[Entries from a screen grounding dataset]
--

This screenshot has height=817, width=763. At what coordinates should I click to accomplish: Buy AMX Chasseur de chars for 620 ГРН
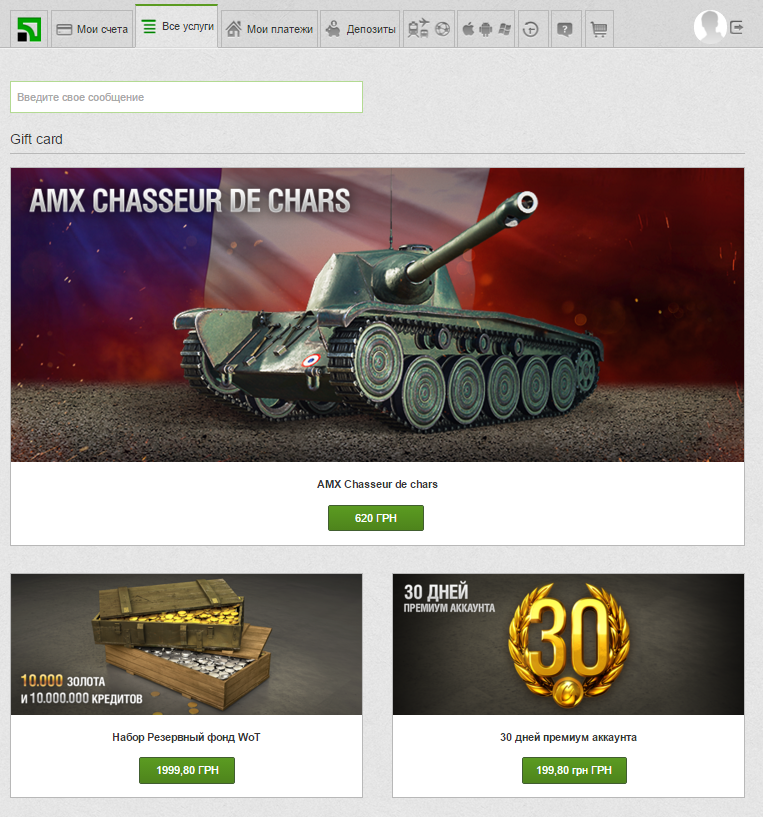(376, 518)
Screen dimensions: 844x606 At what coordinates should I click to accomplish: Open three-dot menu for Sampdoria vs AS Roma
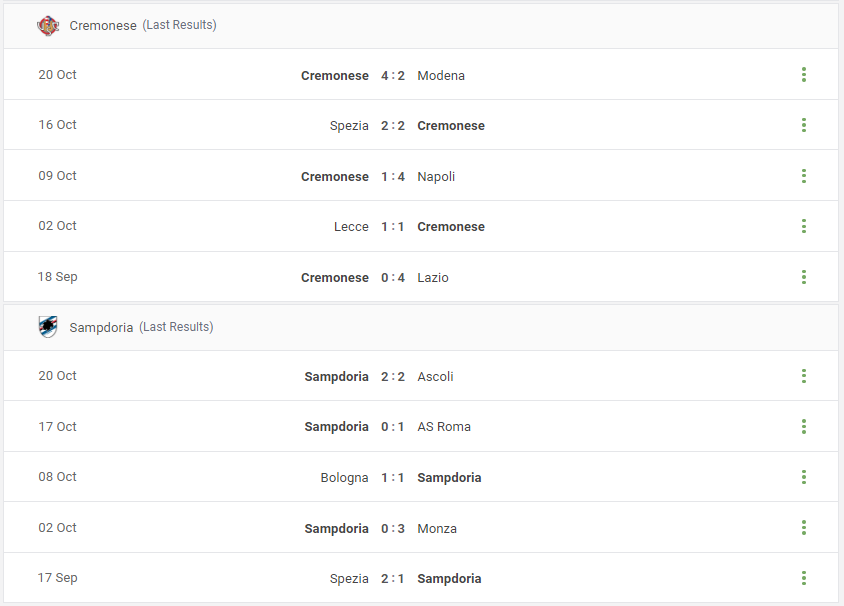coord(804,427)
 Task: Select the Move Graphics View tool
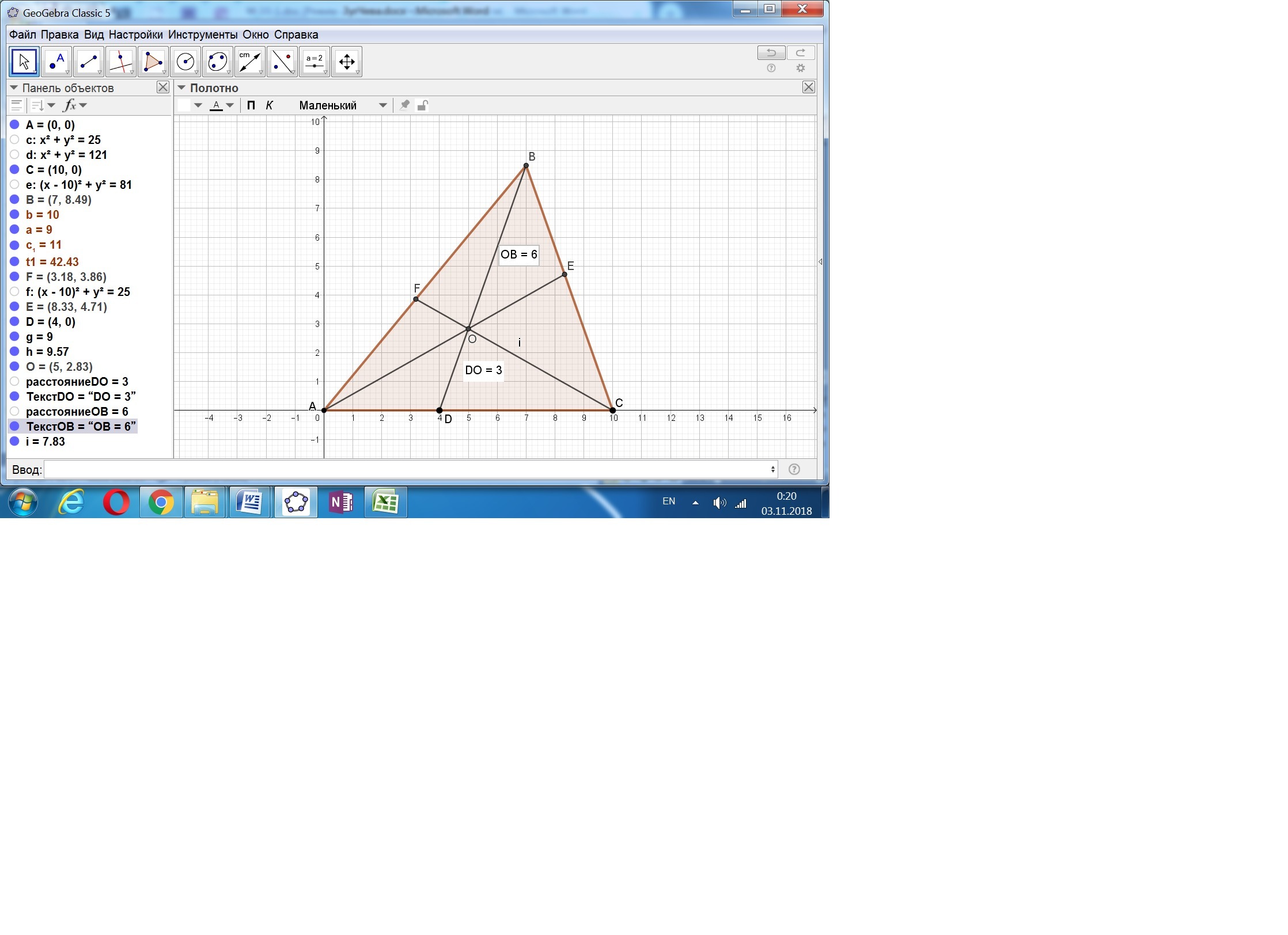coord(347,62)
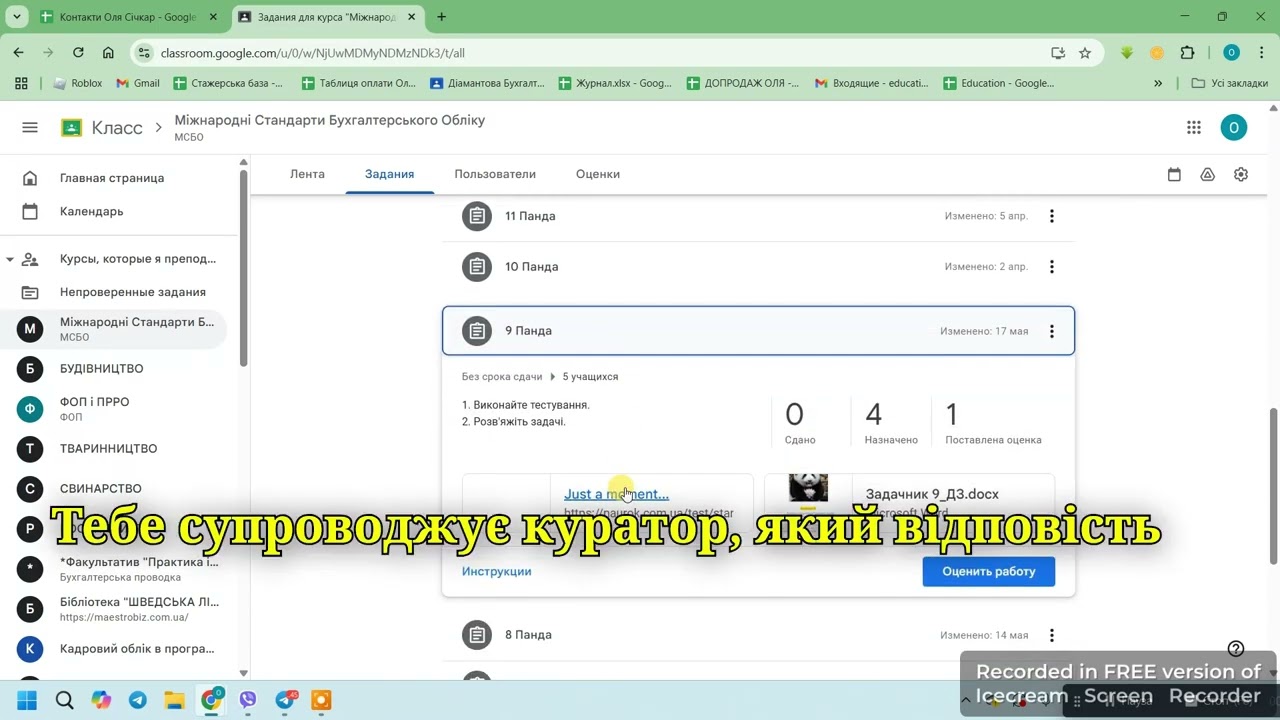Open the Classroom main hamburger menu
Screen dimensions: 1280x720
point(30,127)
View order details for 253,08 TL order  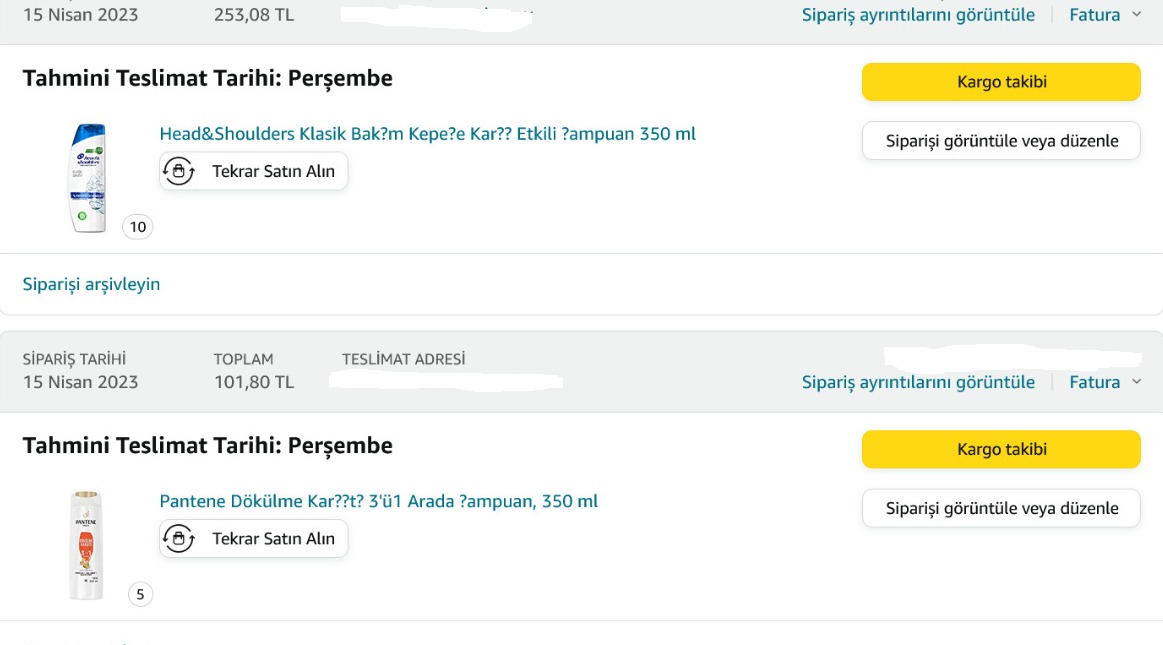tap(918, 15)
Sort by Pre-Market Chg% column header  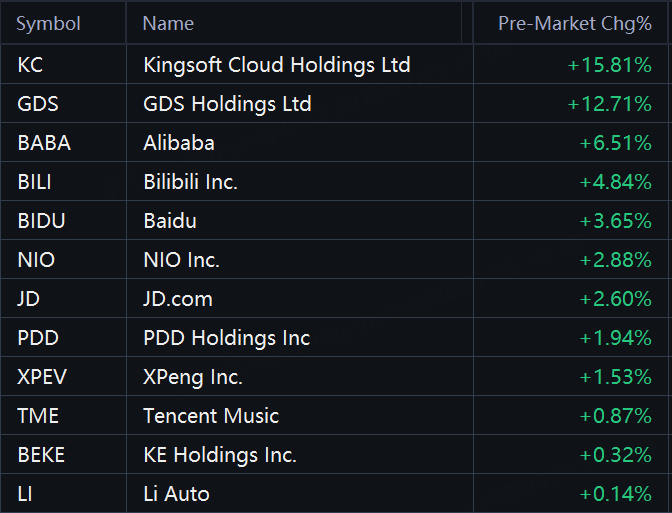575,23
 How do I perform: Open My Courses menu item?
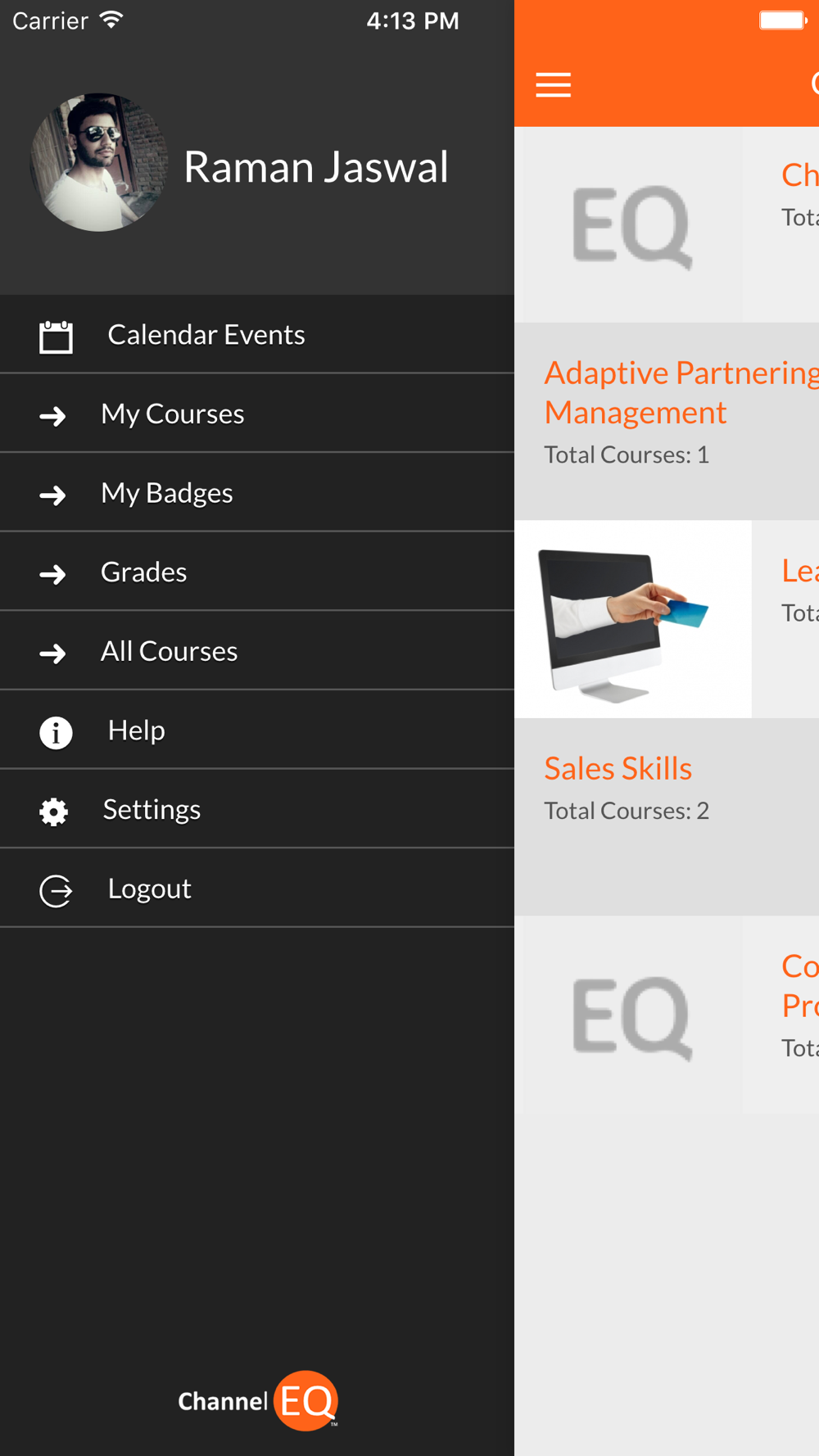click(x=257, y=414)
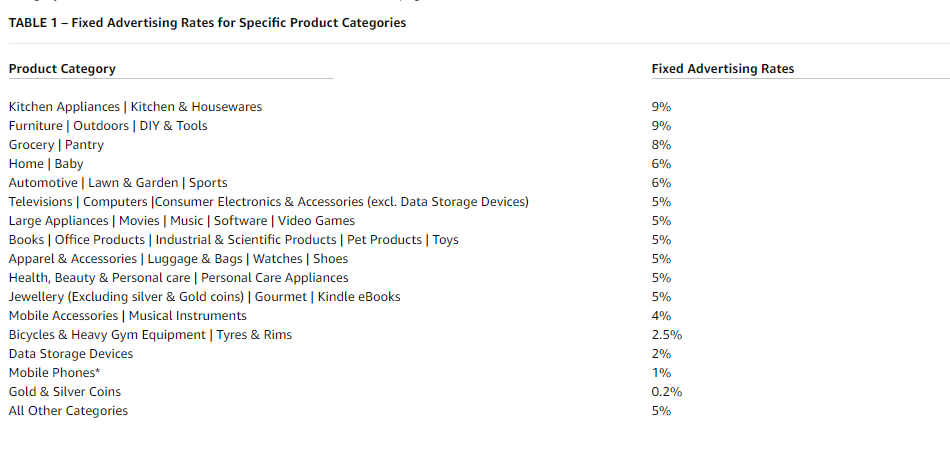Select the Furniture | Outdoors | DIY & Tools row
This screenshot has width=950, height=451.
[108, 126]

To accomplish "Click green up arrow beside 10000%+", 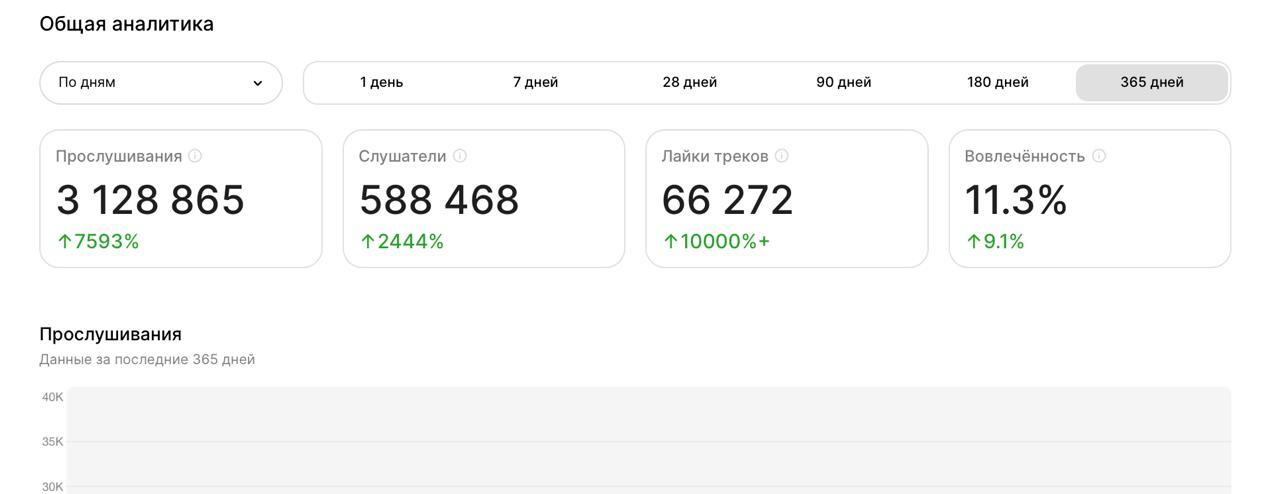I will [x=670, y=242].
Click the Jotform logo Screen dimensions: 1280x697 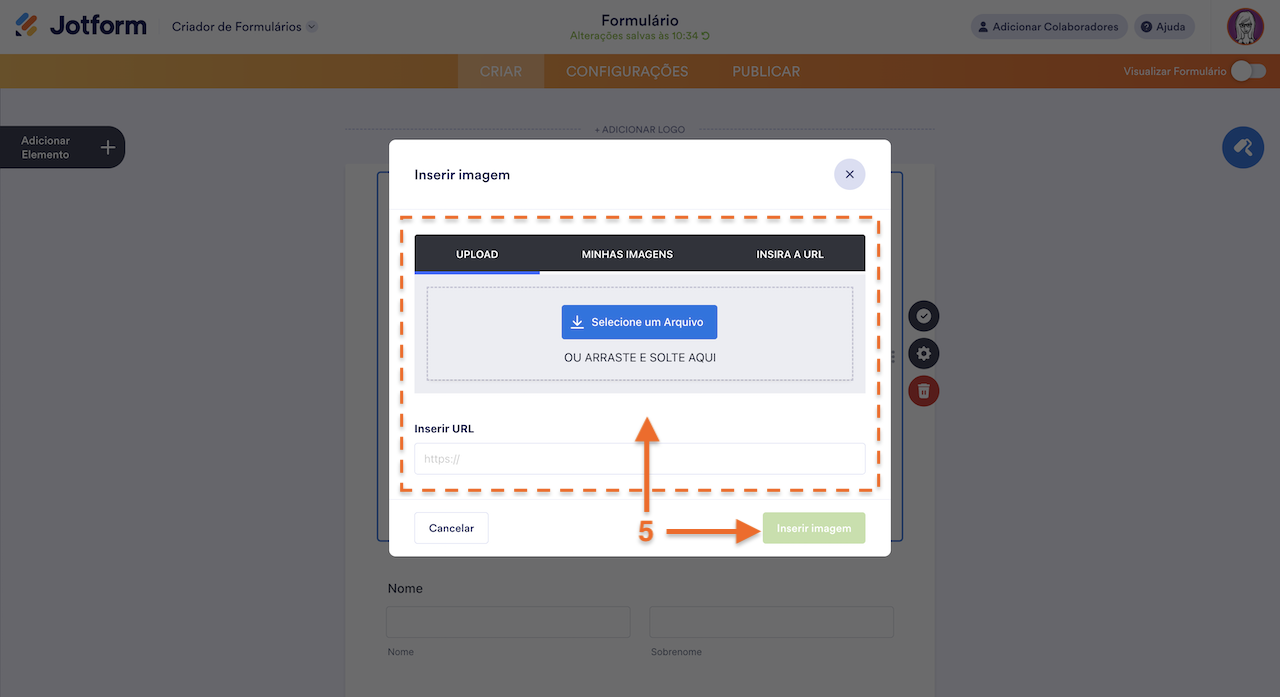pyautogui.click(x=81, y=26)
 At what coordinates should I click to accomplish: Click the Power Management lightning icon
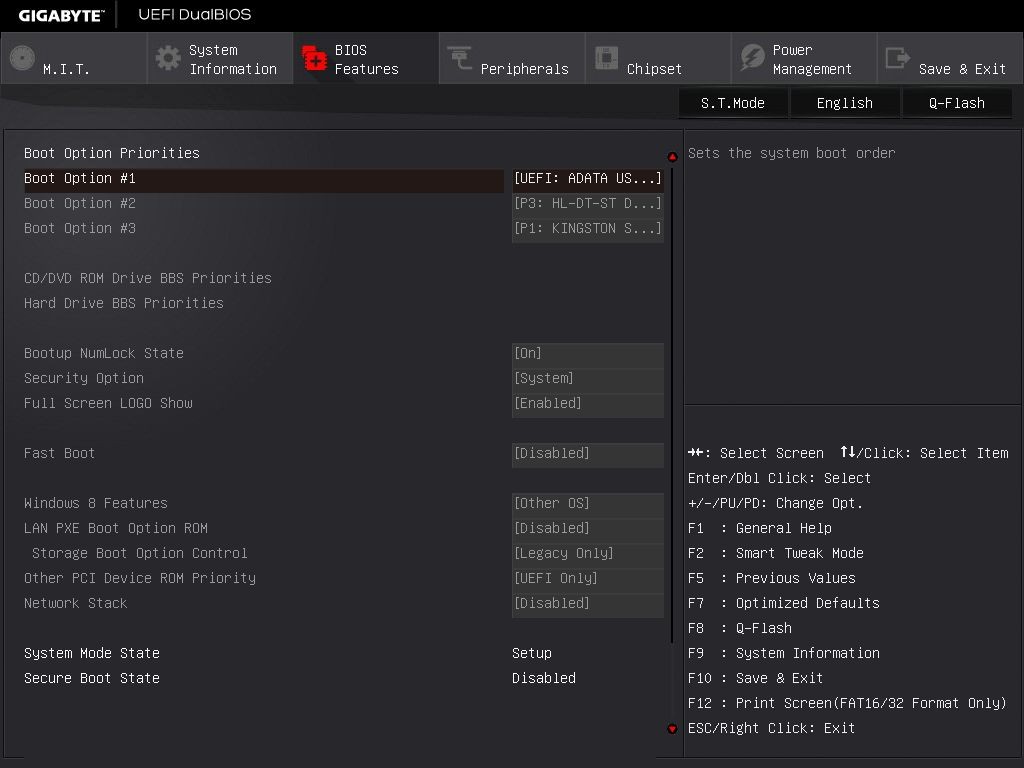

--

**SET TASK:** Please copy the entries word for word, from the start through the line containing "coord(804,427)", including that line. Leave the pictures out of your copy.

**THE COMPLETED TASK:**
This screenshot has height=817, width=763. At what coordinates should I click to accomplish: Buy AMX Chasseur de chars for 620 ГРН
(376, 518)
Screen dimensions: 844x606 At what coordinates should I click to accomplish: Open three-dot menu for Sampdoria vs AS Roma
coord(804,427)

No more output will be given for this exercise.